Here’s a more in-depth explanation:

  1. Deceptive Campaigns and Fake Websites: The malicious actors kickstart their tactics by orchestrating fake airdrop campaigns or phishing schemes, cleverly disseminated through social media platforms or email. These campaigns entice unsuspecting users with the promise of free tokens or enticing incentives, crafted to appear authentic and compelling.
  1. Mimicking Legitimate Websites: Once users fall for these campaigns, they are led to deceitful websites that have been expertly designed to resemble authentic platforms for token distribution or wallet interfaces. This clever manipulation makes it incredibly challenging for users to discern fake websites from genuine ones.
  1. Wallet Connection Requests: Upon reaching these deceitful websites, users are enticed to establish a connection with their digital wallets. This seemingly innocuous action becomes the foundation for the ensuing theft orchestrated by the attackers. Disguised as identity verification or account authentication to proceed with the token claim, the connection request cleverly conceals its malicious intent.
  1. Interaction with Malicious Smart Contracts: The pivotal moment arises when users are enticed to engage with a deceitful smart contract, cunningly masquerading as a necessary step to claim the promised airdrop or reward. Within this deceptive code lies concealed functionalities that, upon execution, surreptitiously manipulate the security settings of the user's wallet or even instigate unauthorized transactions.
  2. Exploiting the ‘Permit’ Function in ERC-20 Tokens: These crypto drainers employ a cunning technique known as the manipulation of the ‘Permit’ function in ERC-20 tokens. This function grants token holders the ability to authorize a spender, such as a smart contract, to transfer tokens on their behalf. However, the attackers employ a deceptive tactic to trick users into signing an off-chain message using their private key, unknowingly granting permission for the attacker’s address to access their tokens. What makes this technique particularly insidious is that it operates without the need for an on-chain transaction for each approval, making the malicious activity less detectable.

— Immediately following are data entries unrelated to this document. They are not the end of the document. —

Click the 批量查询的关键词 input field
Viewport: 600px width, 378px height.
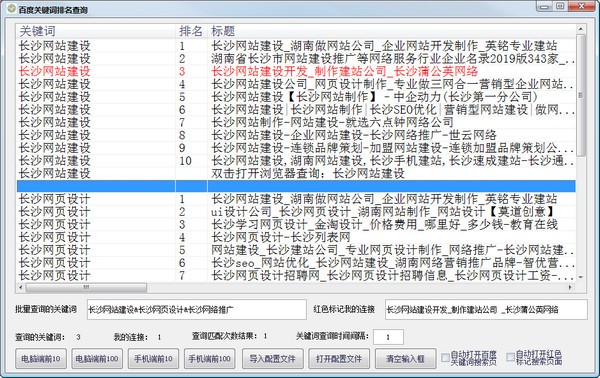(x=197, y=310)
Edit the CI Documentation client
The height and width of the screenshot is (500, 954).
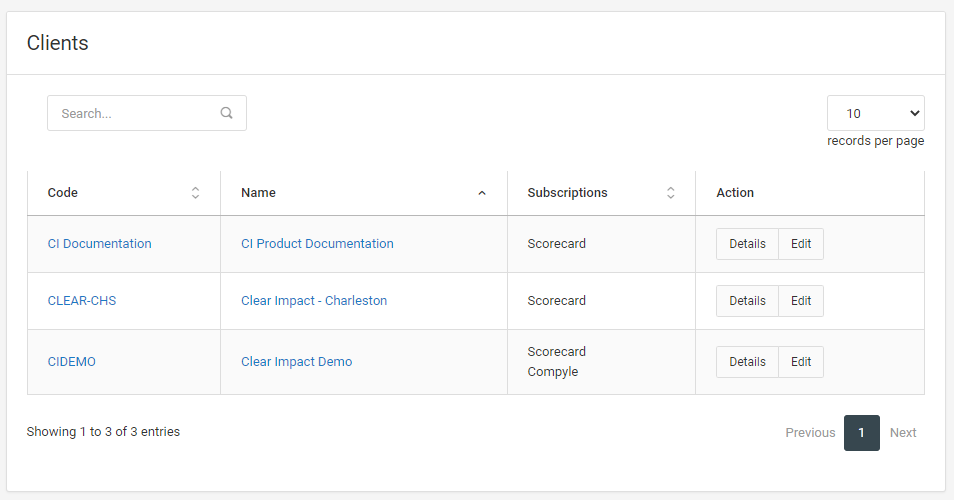801,244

  3. Stealthy Asset Transfer and Obfuscation: Upon successfully infiltrating the user's wallet, the attackers swiftly execute asset transfers, employing sophisticated tactics such as leveraging cryptocurrency mixers or orchestrating a series of multiple transfers. These cunning maneuvers serve to obfuscate the stolen assets' trail, presenting a formidable challenge in terms of tracking and recovering them.

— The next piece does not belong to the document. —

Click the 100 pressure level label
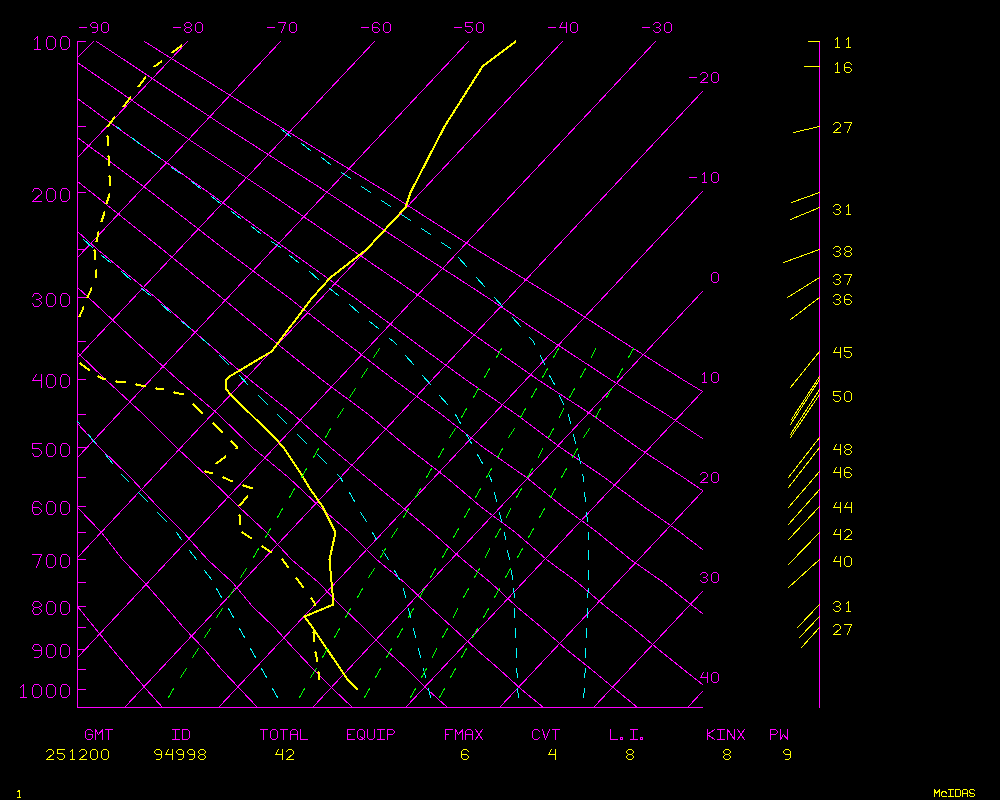This screenshot has width=1000, height=800. [x=50, y=43]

  1. No Blockchain Trace in Some Cases: In situations where off-chain signing is involved, such as with the 'Permit' function, the absence of a direct trace on the blockchain creates an additional layer of complexity in detecting and tracing fraudulent activities. This further complicates the task of identifying and uncovering malicious actions.

 

Conclusion: The threat of phishing attacks in the cryptocurrency domain is significant and ever-evolving. The report urges the community to stay informed and cautious, emphasizing the need for collective efforts towards building a secure environment for digital assets.